** TASK **
Only the line containing "Task: Click the gold talisman reward icon" and the lines after it, through the end of the data below, are to be returned, each exactly as it stands.

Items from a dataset
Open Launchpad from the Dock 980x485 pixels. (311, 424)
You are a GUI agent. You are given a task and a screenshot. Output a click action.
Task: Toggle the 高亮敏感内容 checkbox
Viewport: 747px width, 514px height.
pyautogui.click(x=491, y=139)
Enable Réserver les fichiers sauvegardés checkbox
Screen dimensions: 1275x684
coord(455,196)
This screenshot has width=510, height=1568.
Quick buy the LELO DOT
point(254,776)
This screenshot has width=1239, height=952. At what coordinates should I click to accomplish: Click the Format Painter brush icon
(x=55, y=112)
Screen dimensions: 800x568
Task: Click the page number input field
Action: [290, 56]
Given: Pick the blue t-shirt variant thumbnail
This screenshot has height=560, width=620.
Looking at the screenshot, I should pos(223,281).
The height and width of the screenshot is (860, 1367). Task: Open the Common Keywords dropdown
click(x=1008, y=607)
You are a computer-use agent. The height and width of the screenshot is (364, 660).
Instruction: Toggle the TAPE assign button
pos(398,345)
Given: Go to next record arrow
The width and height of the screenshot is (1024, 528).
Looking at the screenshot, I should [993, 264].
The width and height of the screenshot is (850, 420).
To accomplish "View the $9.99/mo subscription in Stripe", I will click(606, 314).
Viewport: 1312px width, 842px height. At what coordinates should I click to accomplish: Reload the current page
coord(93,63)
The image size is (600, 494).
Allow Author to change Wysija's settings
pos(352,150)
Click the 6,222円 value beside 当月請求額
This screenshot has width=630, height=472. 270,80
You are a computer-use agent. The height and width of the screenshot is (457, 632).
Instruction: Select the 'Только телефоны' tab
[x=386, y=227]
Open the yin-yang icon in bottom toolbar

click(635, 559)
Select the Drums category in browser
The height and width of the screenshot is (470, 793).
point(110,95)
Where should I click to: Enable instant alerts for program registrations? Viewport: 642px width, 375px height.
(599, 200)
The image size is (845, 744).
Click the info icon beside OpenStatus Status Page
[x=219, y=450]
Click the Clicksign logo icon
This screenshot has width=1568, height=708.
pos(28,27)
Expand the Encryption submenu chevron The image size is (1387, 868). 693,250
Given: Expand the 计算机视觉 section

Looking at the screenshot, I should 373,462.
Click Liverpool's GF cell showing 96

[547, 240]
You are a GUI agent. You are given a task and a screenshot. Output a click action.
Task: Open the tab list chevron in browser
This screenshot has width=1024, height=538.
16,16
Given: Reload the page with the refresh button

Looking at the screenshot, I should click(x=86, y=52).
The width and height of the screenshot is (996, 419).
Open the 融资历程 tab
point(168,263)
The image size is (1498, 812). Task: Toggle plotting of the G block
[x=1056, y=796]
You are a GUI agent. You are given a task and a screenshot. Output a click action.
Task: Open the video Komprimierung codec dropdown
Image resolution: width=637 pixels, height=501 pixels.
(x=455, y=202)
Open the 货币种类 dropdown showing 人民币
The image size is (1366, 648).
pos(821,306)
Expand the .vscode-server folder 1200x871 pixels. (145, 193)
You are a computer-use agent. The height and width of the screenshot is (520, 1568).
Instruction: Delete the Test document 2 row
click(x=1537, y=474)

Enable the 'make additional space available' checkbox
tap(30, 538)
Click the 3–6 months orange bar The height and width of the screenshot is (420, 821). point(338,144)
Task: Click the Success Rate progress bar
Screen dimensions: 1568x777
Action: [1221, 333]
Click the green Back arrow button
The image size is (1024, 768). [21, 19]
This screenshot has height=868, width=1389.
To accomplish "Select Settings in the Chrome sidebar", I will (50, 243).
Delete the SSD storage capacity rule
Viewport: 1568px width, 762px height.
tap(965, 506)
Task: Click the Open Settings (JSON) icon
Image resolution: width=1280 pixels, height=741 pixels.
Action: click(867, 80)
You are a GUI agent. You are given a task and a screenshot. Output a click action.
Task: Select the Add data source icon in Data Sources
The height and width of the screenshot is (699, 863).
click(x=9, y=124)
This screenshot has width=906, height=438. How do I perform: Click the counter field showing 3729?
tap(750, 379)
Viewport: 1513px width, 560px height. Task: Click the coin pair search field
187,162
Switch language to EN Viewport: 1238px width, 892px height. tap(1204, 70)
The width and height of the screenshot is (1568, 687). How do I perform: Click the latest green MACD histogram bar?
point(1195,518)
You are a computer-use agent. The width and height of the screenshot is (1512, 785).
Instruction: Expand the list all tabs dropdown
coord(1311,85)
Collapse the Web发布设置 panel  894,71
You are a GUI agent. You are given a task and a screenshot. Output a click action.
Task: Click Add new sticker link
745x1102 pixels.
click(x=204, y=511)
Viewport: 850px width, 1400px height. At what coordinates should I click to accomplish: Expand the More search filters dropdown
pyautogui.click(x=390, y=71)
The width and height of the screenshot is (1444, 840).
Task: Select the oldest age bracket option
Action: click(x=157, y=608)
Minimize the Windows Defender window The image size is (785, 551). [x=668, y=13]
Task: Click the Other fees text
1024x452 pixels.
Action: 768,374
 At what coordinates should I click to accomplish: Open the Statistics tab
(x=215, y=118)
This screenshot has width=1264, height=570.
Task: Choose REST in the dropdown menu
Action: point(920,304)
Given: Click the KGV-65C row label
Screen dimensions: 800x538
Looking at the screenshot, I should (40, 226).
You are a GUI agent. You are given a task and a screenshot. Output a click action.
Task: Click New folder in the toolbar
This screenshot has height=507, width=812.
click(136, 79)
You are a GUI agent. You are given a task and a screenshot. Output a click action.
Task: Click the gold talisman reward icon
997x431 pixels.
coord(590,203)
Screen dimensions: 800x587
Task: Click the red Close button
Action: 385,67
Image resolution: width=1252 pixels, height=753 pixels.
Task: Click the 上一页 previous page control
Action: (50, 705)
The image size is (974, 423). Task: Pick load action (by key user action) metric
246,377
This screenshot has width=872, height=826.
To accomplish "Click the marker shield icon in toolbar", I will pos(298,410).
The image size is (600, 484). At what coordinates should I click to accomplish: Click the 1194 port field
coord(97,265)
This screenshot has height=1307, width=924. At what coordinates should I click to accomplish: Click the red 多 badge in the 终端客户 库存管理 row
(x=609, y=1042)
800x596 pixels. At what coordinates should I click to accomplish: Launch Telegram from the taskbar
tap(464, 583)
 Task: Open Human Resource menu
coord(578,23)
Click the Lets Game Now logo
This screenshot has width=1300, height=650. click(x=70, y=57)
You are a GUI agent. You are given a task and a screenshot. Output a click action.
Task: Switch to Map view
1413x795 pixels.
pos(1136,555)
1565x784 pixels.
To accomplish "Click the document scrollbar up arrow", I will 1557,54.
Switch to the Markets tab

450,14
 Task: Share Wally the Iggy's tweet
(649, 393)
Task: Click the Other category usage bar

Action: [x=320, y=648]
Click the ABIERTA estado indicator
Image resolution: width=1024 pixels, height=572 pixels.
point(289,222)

** ANSWER FOR THIS EXERCISE **
Task: Click the gold talisman reward icon
997x431 pixels.
coord(590,203)
Screen dimensions: 800x587
Task: Click the red Close button
Action: 385,67
Image resolution: width=1252 pixels, height=753 pixels.
Task: Click the 上一页 previous page control
Action: (50, 705)
The image size is (974, 423). Task: Pick load action (by key user action) metric
246,377
This screenshot has width=872, height=826.
To accomplish "Click the marker shield icon in toolbar", I will pos(298,410).
The image size is (600, 484). At what coordinates should I click to accomplish: Click the 1194 port field
coord(97,265)
This screenshot has height=1307, width=924. At what coordinates should I click to accomplish: Click the red 多 badge in the 终端客户 库存管理 row
(x=609, y=1042)
800x596 pixels. At what coordinates should I click to accomplish: Launch Telegram from the taskbar
tap(464, 583)
 Task: Open Human Resource menu
coord(578,23)
Click the Lets Game Now logo
This screenshot has width=1300, height=650. click(x=70, y=57)
You are a GUI agent. You are given a task and a screenshot. Output a click action.
Task: Switch to Map view
1413x795 pixels.
pos(1136,555)
1565x784 pixels.
To accomplish "Click the document scrollbar up arrow", I will 1557,54.
Switch to the Markets tab

450,14
 Task: Share Wally the Iggy's tweet
(649, 393)
Task: Click the Other category usage bar

Action: [x=320, y=648]
Click the ABIERTA estado indicator
Image resolution: width=1024 pixels, height=572 pixels.
point(289,222)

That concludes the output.